La Sardegna è in ginocchio e piange sedici vittime, tra le quali due bambini, e un disperso. Una catastrofe immane, con scene apocalittiche. Il gruppo comunale della protezione civile di Civitella D’Agliano fin dalla prima ora ha messo a disposizione la propria squadra di volontari e i mezzi necessari per far fronte all’emergenza.

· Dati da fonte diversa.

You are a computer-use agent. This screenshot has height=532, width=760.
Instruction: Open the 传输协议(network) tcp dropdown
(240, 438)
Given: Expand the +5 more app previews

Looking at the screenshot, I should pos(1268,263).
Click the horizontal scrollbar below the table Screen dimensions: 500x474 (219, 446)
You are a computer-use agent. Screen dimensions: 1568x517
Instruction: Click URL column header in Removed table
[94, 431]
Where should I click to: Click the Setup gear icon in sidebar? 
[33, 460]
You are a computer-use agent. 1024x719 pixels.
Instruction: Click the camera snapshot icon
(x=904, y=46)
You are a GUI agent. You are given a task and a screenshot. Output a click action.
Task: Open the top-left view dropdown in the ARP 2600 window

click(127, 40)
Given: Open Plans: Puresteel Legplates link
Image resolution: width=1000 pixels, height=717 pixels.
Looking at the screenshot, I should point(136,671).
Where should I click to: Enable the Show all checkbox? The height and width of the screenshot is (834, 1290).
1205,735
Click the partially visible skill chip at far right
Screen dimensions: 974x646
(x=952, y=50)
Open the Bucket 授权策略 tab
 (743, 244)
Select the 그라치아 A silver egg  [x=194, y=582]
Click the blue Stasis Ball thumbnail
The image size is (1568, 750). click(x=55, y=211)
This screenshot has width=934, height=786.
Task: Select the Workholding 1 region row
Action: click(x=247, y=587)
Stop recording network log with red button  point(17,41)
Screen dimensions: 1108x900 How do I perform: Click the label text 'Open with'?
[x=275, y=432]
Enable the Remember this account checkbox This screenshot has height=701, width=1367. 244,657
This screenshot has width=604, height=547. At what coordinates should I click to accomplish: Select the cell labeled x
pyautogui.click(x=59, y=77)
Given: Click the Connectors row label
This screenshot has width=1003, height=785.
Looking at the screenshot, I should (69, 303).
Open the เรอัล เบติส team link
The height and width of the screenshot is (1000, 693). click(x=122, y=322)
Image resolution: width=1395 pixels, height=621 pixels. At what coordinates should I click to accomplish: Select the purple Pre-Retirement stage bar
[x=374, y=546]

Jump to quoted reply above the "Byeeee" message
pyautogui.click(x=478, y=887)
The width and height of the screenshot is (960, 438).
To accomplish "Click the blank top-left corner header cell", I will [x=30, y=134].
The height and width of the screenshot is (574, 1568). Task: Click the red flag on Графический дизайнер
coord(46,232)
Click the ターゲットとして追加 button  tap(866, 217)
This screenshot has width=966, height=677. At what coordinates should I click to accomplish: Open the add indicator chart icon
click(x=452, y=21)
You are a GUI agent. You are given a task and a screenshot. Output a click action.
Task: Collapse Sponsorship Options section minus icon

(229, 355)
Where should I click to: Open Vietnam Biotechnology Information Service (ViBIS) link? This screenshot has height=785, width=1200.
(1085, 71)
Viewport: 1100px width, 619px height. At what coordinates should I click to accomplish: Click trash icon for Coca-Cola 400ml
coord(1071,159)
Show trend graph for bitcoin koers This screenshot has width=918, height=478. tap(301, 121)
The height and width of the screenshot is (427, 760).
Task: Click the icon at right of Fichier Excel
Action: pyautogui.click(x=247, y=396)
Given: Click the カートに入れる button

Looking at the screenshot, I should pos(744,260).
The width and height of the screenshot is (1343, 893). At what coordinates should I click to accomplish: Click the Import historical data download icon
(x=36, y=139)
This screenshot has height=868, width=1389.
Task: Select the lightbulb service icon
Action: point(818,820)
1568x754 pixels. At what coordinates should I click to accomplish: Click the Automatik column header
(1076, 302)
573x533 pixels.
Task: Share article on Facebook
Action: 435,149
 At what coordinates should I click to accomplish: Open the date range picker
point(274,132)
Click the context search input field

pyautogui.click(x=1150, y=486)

“Gli uomini della protezione civile – prosegue Mancini – sono pronti a partire in collaborazione con la sezione locale della Cri per cercare di portare sollievo e aiuti umanitari alle province più colpite dalla violenta bolla d’acqua. Rimaniamo in attesa delle disposizioni e delle azioni che la prefettura e la Provincia di Viterbo intenderanno intraprendere”.
Una vera e propria strage: in 24 ore è caduta la pioggia di sei mesi. “Mi sembra doveroso intervenire in soccorso del popolo sardo – conclude il sindaco Roberto Mancini – anche perché molti nostri concittadini, residenti nei diversi comuni della Teverina, hanno in Sardegna la propria famiglia”.